Mazda UK took the low-carbon MX-5 on a 1,600 km road trip around the UK that included laps on four different race tracks. One in each of the UK’s four countries.
The fuel comes from Coryton, and it is made entirely from agricultural waste. Straw, crop waste, and other byproducts that aren’t fit for human or beast are transformed into sustainable road fuel. It’s Coryton’s second-generation de-carbonised fuel.
Using a completely stock MX-5, the team set off from Coryton’s HQ in Essex. The car drove to and completed laps at Anglesey Circuit in Wales, Oulton Park in England, Knockhill in Scotland, and Kirkistown in Northern Ireland on the week-long journey.
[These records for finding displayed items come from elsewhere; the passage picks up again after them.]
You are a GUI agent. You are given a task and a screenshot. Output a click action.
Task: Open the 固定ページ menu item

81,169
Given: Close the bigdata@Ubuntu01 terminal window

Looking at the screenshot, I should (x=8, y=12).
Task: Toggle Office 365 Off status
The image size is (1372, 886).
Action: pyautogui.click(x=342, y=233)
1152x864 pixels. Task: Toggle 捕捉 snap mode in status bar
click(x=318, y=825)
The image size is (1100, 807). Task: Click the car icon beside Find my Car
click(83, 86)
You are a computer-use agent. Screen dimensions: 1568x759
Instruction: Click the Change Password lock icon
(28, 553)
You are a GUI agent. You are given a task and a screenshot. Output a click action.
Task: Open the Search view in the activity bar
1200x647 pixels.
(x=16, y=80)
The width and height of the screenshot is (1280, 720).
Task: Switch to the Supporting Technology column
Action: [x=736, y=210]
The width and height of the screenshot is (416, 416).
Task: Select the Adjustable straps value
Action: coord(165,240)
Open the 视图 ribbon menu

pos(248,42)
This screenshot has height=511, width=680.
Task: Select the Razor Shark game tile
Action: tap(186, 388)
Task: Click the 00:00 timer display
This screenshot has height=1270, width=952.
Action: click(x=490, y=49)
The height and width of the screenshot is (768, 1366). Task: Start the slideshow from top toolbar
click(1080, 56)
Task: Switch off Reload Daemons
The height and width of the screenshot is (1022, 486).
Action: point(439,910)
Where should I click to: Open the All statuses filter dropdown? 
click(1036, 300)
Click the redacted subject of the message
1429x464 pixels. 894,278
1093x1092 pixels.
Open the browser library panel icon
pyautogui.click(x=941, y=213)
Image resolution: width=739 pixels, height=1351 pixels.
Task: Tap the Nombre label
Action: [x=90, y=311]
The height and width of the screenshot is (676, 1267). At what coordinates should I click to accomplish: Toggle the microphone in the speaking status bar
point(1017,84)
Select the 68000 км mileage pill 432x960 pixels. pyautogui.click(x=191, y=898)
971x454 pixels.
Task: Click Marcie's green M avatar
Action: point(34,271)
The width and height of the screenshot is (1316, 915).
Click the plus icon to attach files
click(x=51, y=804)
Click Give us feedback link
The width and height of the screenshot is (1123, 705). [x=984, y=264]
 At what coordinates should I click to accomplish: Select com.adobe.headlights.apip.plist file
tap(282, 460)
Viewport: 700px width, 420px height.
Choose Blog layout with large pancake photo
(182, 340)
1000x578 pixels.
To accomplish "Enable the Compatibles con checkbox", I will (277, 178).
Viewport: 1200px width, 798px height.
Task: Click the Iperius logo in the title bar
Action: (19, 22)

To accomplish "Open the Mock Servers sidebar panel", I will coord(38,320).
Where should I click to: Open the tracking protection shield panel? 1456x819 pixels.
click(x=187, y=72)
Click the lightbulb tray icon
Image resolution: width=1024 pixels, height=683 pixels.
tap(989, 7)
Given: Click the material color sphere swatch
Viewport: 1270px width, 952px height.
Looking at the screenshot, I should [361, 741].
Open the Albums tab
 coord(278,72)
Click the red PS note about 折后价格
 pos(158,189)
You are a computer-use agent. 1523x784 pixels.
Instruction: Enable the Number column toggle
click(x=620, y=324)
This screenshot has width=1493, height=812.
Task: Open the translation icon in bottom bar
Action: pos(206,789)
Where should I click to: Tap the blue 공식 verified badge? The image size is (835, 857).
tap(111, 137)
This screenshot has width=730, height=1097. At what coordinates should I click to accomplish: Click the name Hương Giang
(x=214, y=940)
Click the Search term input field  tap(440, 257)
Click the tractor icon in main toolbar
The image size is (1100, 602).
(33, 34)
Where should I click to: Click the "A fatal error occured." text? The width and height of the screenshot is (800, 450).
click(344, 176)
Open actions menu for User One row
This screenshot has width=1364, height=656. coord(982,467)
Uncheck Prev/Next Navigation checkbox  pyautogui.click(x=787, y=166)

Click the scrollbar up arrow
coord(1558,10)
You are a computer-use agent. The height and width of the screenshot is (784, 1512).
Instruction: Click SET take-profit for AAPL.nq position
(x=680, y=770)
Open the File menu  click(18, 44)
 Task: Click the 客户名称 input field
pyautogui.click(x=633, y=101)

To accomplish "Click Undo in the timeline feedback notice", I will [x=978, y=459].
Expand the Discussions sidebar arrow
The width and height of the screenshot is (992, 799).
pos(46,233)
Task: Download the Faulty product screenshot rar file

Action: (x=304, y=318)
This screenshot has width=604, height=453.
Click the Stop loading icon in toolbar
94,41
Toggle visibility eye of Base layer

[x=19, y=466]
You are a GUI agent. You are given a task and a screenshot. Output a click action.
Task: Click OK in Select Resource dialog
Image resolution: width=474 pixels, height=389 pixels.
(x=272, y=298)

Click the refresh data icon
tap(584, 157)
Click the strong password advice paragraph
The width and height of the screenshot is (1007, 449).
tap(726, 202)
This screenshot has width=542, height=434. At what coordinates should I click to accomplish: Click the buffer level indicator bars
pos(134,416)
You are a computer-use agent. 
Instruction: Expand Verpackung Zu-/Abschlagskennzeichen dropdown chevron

Coryton Director David Richardson said that “we’re delighted to have worked with Mazda UK on this project, which combined a great car with sustainable fuel to lower more than just lap times. As this challenge has shown, sustainable fuel is a real and credible player in our efforts towards net zero,”
Fossil-free fuels have the potential to help lower CO2 emissions from the existing fleet of vehicles, something electric and fuel-cell power can’t. This isn’t Mazda’s first motorsports experiment with alternative fuels. It has a Mazda2 powered by cooking oil and microalgae fats biodiesel that currently competes in the Super Taikyu Endurance Series in Japan.